Looking at the chart the park is at the northwestern edge of Big Lagoon, and the marked ramp is available to park visitors for a launch fee of $4.00. There’s also an entrance fee of $4.00 per vehicle per day. Camping in the well-laid-out campground is a reasonable $16.00 + Tax per night. Includes Electricity, water, picnic table and ground grill on the site, with a dump station located nearby.
The ramp itself is pretty well maintained, with hundred foot wing docks to either side. When I was there recently, the water was 4 feet deep at the end of the ramp, with similar depths along the outer sides of the docks. Here along the NW Florida coast, we have very modest tides, and depths are often more influenced by wind than by tide. I visited the ramp at about half tide, when we’d had north winds for a few days, so I believe the depth at the ramp would be adequate for most trailerable sailboats in most conditions.
The ramp is located at the end of the lagoon, where the banks contract into a fairly narrow waterway that leads west to the Alabama coastal waters, and the depths as a consequence fall off fairly rapidly. The beach that stretches east for several hundred yards is also steep-to, making it ideal for beaching even fairly substantial boats. The area around the ramp is a no-wake zone, adding to its appeal for small boat sailors.
There’s parking for 19 vehicle/trailer rigs at the ramp. On a Monday in mid-October, only four slots were occupied. There are nice restrooms at the ramp, and 4 picnic pavilions facing the water.
The campground is uncrowded, compared to many state parks, especially before Memorial Day and after Labor Day– and off-season is the best time to visit this coast, especially in the fall, when the air is cooling but the waters are still warm enough for swimming. Visitors do need to be aware that these waters can be affected by hurricanes in late summer and fall, so don’t visit the coast if there’s a big storm in the Gulf.
75 campsites are featured in the main campground, with additional room available in the group camping area. There are a couple of well-kept bathhouses, and the campground hosts sell ice and firewood. There’s a playground at the campground, and another at the west beach.
The park itself has many attractions, including some of the most pleasant picnic grounds you’re likely to find.
It’s also a gateway to the Great Florida Birding Trail, and at the east beach, there’s a magnificent observation tower, from which the visitor can get a panoramic view of the coast, from the undeveloped barrier island across the lagoon, to the mudflats that border the shoreline along this portion of the park.
The park provides a kayak and canoe launching site off the same parking lot as the tower. Folks can paddle an interesting almost-landlocked series of waterways through the marshes, or by passing under a footbridge, exit into Big Lagoon itself.
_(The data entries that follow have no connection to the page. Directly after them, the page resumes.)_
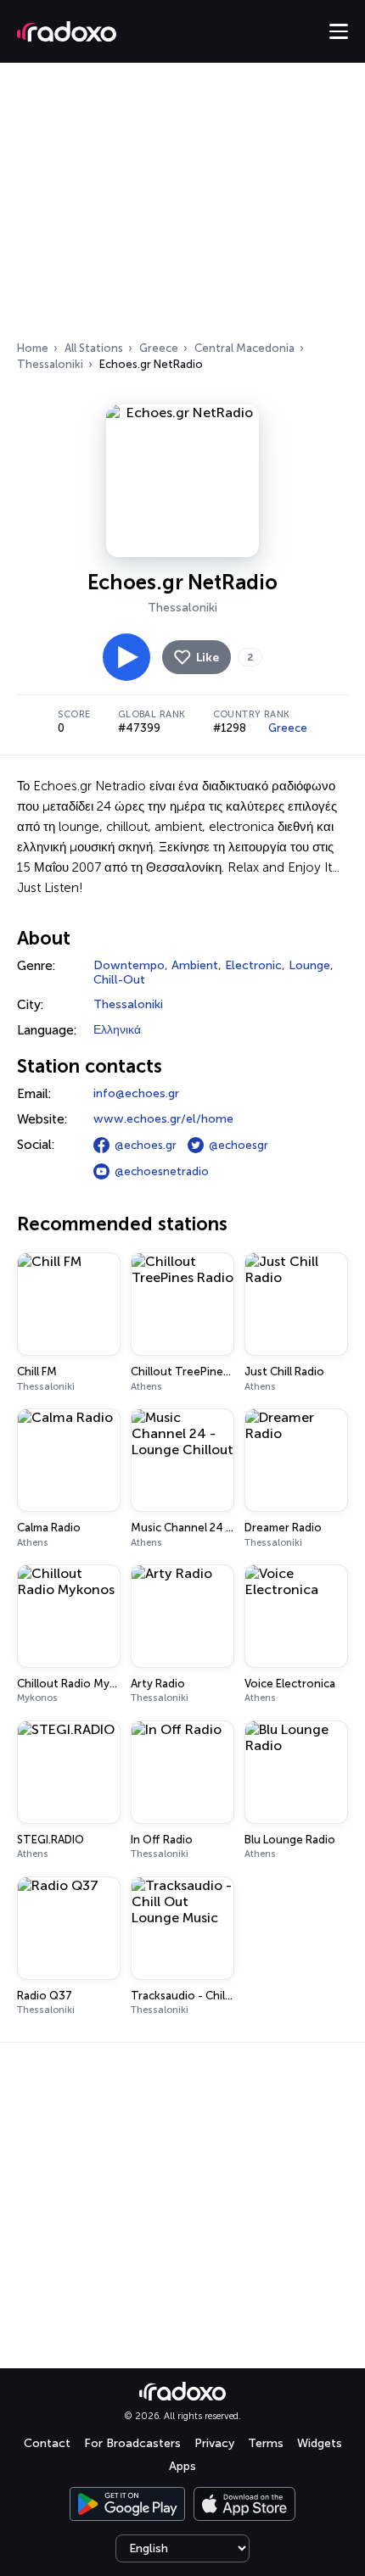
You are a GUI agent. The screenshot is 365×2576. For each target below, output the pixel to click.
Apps (182, 2466)
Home (32, 348)
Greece (158, 348)
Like (207, 657)
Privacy (214, 2443)
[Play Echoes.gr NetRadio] (126, 657)
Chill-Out (119, 980)
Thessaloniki (50, 364)
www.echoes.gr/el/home (163, 1119)
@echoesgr (238, 1145)
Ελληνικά (117, 1030)
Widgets (319, 2443)
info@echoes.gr (136, 1093)
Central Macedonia (244, 348)
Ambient (194, 965)
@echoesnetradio (162, 1171)
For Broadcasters (132, 2443)
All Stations (94, 348)
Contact (47, 2443)
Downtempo (129, 965)
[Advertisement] (182, 207)
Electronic (253, 965)
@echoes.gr (146, 1145)
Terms (266, 2443)
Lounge (309, 965)
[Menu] (338, 31)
The park has an isolated feel, but is convenient to many civilized amenities. Just across the road from the park entrance, for example, is the Southwest Branch of the Pensacola library system, which offers computers and WIFI access. A WalMart is only a few miles away, and the eateries and other attractions of Perdido Key are also just a short drive to the west. One large attraction is the annual Blue Angel show, in which the Navy’s top flyers put on an amazing display of precision aerobatics right over the waters of Big Lagoon. It’s well worth seeing, but bring earplugs. The final show of 2008 will be on November 14 and 15.
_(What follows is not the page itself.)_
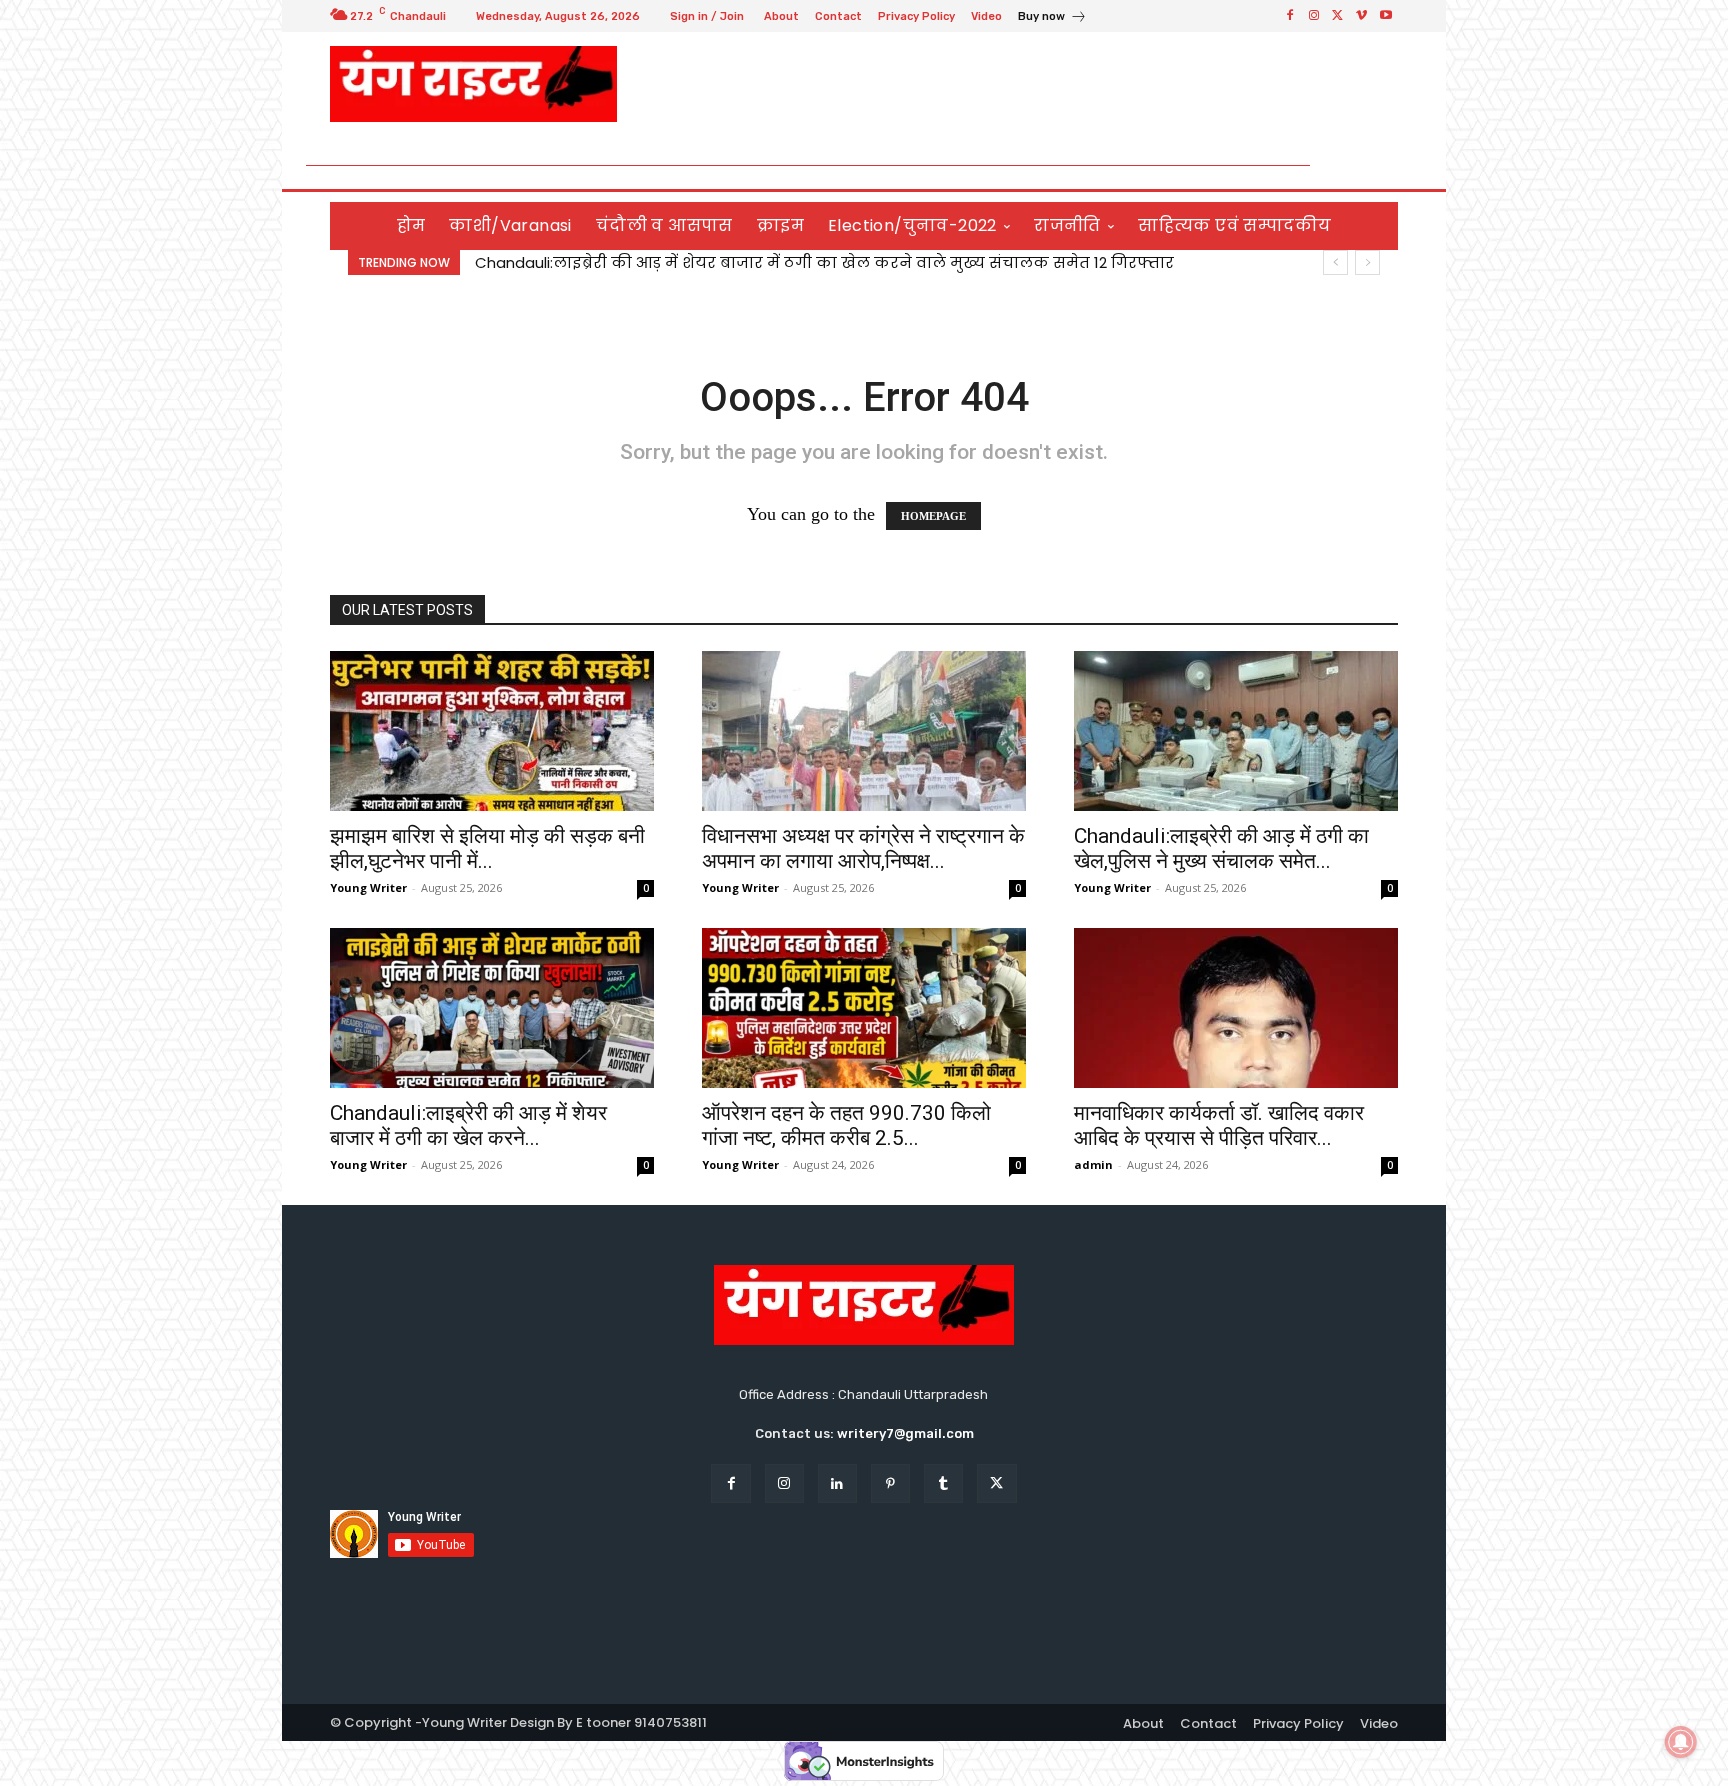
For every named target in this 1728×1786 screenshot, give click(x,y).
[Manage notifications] (1681, 1742)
Some of the best attractions are outside the park itself. The Gulf Islands National Seashore, just across the lagoon, forms a playground that could occupy a small boat sailor for weeks. For example, in September I took Slider around the tip of Perdido Key where it ends at Pensacola Pass, and found a refuge from civilization, marked off by a buoy line that prohibits combustion engines. I saw more wildlife, including birds, fish, and porpoises than I’d ever seen in one place before, and the only other boat I saw back there was a johnboat running on a trolling motor.
The pass out of Pensacola Bay is one of the safest passes along this coast, wide and deep, and provides a way for capable boats with experienced sailors to sail outside into the Gulf in settled weather. Just offshore is the USS Massachusetts, a battleship commissioned in 1896 and sunk off the pass to provide gunnery practice for the naval station. It sits in 30 feet of water and is known now for excellent diving and fishing.
A seaworthy small boat could sail out Pensacola Pass, and then sail along the coast to a pass that cuts Perdido Key a few miles west of Big Lagoon, so that a one-day circumnavigation of the island would be possible. The latter pass should only be used in good weather by shallow-draft boats, as it can be treacherous in the wrong conditions.
To the west of the park, well-protected waterways lead to the lightly-developed shores of Perdido Bay, which might occupy explorers for days.
All in all, Big Lagoon State Park has just about anything a small boat cruiser might need to make his or her trip special. There are hot showers and ice for those who want to camp ashore, and miles and miles of empty beaches for those who want to get away from the crowds.
I’ll be going back soon.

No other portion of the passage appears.